Asked by MDC-T MP Jessie Majome in parliament in March on why government had sent a contingent to Equatorial Guinea during last year’s African Cup of Nations soccer tournament, Defence minister Sydney Sekeramayi said: “With regards to the deployment in question, there was no situation of war in the country or threat of war and the purpose was not to engage in combat operation, but merely to ensure a safe and peaceful environment and safety for the African Cup of Nations tournament in support of and at the request of the host nation.”

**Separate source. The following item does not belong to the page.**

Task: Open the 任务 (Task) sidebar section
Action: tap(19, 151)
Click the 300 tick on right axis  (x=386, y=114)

“In light of the nature of business for which the Defence Forces were deployed, we did not consider it necessary for His Excellency to cause parliament to be informed because there was no military action, which would have involved direct loss of life to soldiers through military action, neither did it involve expenditure of fiscal resources, which parliament directly controls as all resources were provided by the host nation. Furthermore Mr Speaker, deployment or movement of troops within the Zimbabwe Defence Forces is a daily routine. For instance, we have troops moving to various friendly countries for purposes of military training and co-operation, diplomatic assignments, business trips and peace support operations. If we were to report all these to parliament, this would mean coming to parliament on a daily basis.”
Sources said besides the initial deployments, 100 men were deployed to Equatorial Guinea early this month after the same number of soldiers returned from service to bolster Nguema’s security.

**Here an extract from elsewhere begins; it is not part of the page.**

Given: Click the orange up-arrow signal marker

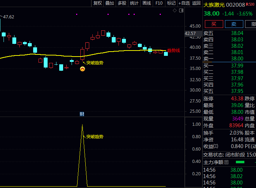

But ZDF commander General Constantino Chiwenga in November last year said a contingent had been deployed to the oil-rich nation to train its military officers following an urgent request by Nguema, further hinting they could also be assigned any other task, something which raises eyebrows.
“The Equatorial Guinea had realised some training deficiencies on their defence forces, hence the request. In line with the ethics of our defence, I want you to remain professional and undertake this mission and any other additional tasks given to you,” Chiwenga said during a send-off ceremony.
“Internal events leading into 2016 include the holding of the national congress by the ruling party followed by general elections. It becomes critical that you exercise caution as you safeguard the lives of men and equipment of the Zimbabwe contingent.”
Military sources said there is an army aircraft which returns to Zimbabwe every mid-month with soldiers who would have spent a month in Equatorial Guinea.
“One hundred soldiers left this week when the administration plane arrived. It brought back the 100 people who spent the July-August month,” a source said.
“The other 100 who should go mid-October are already camped at the One Commando barracks.”
The Zimbabwean soldiers are understood to be paid a monthly allowance of US$300 under this controversial arrangement.
While some people question the legality of the deployment, constitutional law expert Lovemore Madhuku, however, said there was no constitutional breach as long as the forces were not deployed to engage in combat.
On March 7 2004, Mann and his gang of mercenaries were arrested in Zimbabwe when their Boeing 727 jet was seized by security forces during a stopover at Harare International Airport where they planned to pick up weapons worth £100 000. The men were charged with violating the country’s immigration, firearms and security laws and later convicted in Equatorial Guinea for plotting a coup d’état.
Mann was pardoned by Nguema after serving 15 months of a 34-year jail sentence at the end of his trial in the capital, Malabo. He had been extradited to Equatorial Guinea after serving a four-year sentence in Zimbabwe.
Despite trying to overthrow Nguema, Mann is now ironically his security advisor.